WORK REQUEST: Pictures are to be left out. Return exactly the lines below from the one with "The height and" up to and including the one with "the Santander Group".

EXCERPTED DATA:
★ ★ ★ ★ ★ ★ ★
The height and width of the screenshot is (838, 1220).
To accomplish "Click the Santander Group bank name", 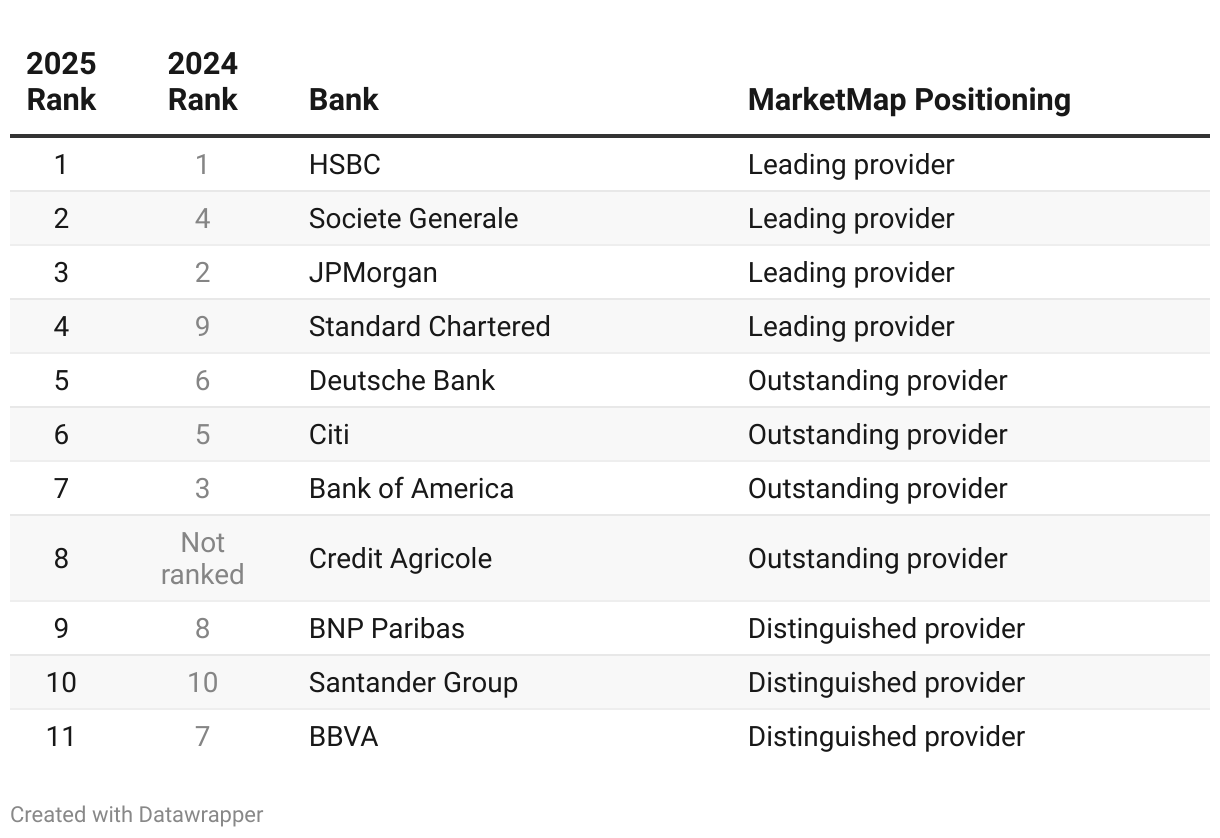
★ ★ ★ ★ ★ ★ ★
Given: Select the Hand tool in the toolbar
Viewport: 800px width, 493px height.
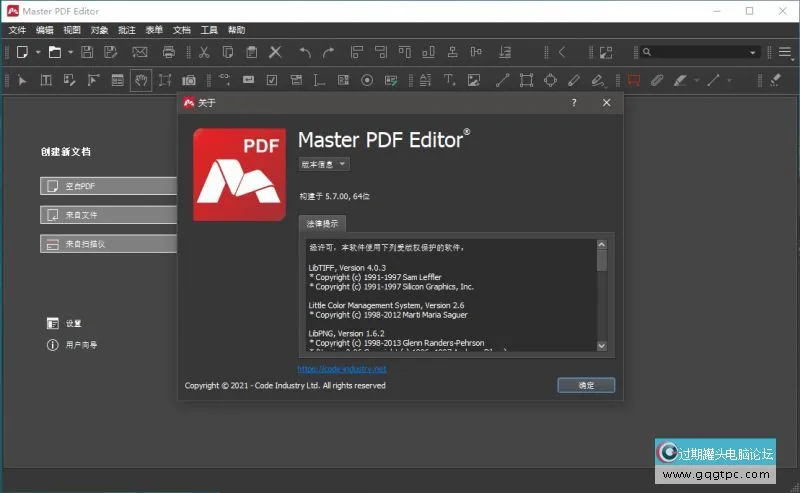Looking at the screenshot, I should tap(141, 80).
★ ★ ★ ★ ★ ★ ★
YOUR RESPONSE:
The height and width of the screenshot is (838, 1220).
To accomplish "Click the Santander Group bank name", 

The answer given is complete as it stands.